Aux mamans isolées … et aux autres
Je suis une privilégiée.
Née dans un milieu où la question de « bien travailler à l’école » et de « faire des études » ne se posait pas. Elle allait de soi.
Dès ma petite enfance, de nombreuses attentes et attentions entouraient mon berceau, dans un style marraine la bonne fée mâtinée de conseillère d’orientation, option grande bourgeoisie. J’aurais bien entendu mon bac, puis je m’inscrirais en études supérieures, avec le soutien financier de mes parents. Je ferais des séjours linguistiques, j’apprendrais la musique. Je lirais, beaucoup. Mes résultats scolaires me conforteraient dans l’idée que dans notre famille, on a une certaine ambition. J’aurais peut-être des enfants, je me marierais ou pas, mais une chose était sûre : je n’aurais pas d’inquiétude quant à ma sécurité financière.
Oh, il y a eu quelques accros dans le parcours. Mon père est mort avant que j’aie mon bac et avec lui une partie de mon enfance. Ma mère a été cette « femme seule avec deux enfants », nous nourrissant d’amour, d’encouragements à être bons à l’école et de beaucoup d’inquiétude quant au lendemain. Très tôt, je me suis dit qu’il faudrait que je réussisse, sans bien comprendre ce que cela signifiait. Malgré tout cela, construire mon avenir selon mes désirs était encore possible.
Mais cette femme n’a pas la même histoire.
Et je n’ai pas à exiger qu’elle me la confie, dans une forme de justification de sa situation. Le présent à lui seul est d’une logique implacable et cruelle : vivre avec plusieurs enfants sur un smic, c’est une galère sans nom. Parce que les enfants, faut les nourrir, leur payer des fournitures. Et puis quand on travaille avec des horaires « flexibles », la garderie, ça coûte cher. Sans compter que les prestations compensatoires, quand elles sont assurées, ne suffisent pas forcément non plus.
Faut-il avoir de bonnes raisons pour pouvoir exprimer sa difficulté à être parent et à vivre dignement ?

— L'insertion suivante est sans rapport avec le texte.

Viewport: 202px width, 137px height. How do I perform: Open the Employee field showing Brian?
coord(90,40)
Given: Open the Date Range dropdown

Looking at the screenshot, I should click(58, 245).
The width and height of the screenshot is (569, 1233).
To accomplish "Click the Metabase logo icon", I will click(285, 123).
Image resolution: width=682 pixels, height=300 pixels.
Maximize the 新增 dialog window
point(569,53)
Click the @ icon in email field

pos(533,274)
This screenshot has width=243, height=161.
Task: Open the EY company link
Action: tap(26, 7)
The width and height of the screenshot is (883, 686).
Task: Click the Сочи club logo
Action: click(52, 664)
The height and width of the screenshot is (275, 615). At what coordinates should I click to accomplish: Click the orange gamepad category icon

C’est gênant, une femme qui exprime sa détresse, qui lance qu’elle ne s’en sort pas, ravalant sa fierté pour enfin oser crier ses journées d’angoisse et de misère. Ça grince un peu aux entournures, on est quand même dans un grand pays qui donne toutes les chances de s’en sortir non ? On dira qu’elle n’a pas fait assez d’efforts. C’est plus confortable.
Ces « on » parlent depuis l’intérieur de leur cercle, mus par un fonctionnement de classe qui pense tout bas qu’au fond, les pauvres l’ont un peu cherché. Ils n’avaient qu’à mieux travailler après tout. Et puis le divorce, c’est acceptable quand on est riche. Sinon, il faut prendre sur soi.
Mesdames, fallait y penser avant. Ben oui mes petites, c’est pas très malin de se retrouver si pauvres avec vos gamins sur les bras. Mythe de la femme pauvre qui ne réfléchit pas avant d’écarter les jambes, pondant des mioches sans y penser. Fiction de l’homme qui doit subvenir aux besoins du foyer sous peine d’être taxé d’infamie. Récit de l’enfant bien né méritant toutes les attentions, destiné à devenir quelqu’un.
Toutes ces croyances projetées sur l’humain me font mal au bide. Qu’il est triste de percevoir le monde ainsi !
Aujourd’hui, c’est aussi le jour du dépassement pour les femmes en France. Selon l’office européen des statistiques Eurostat, le salaire moyen des femmes est inférieur de 15,4 % à celui des hommes. A partir de ce 5 novembre 2019, elles travaillent donc gratuitement. Certaines le faisaient déjà pour pas grand-chose. Lors d’une séparation, le niveau de vie des femmes isolées baisse en moyenne de 14% selon l’Insee, alors même qu’elles continuent d’assumer souvent en grande partie la charge parentale, que ce soit par le temps accordé à l’enfant ou le budget consacré à leur alimentation, scolarité et confort de vie. Cette baisse de niveau de vie culmine à 34% chez les femmes des milieux les plus pauvres.
Encore et toujours, ce sont les mères qui trinquent, et j’aurais préféré parler de mojito.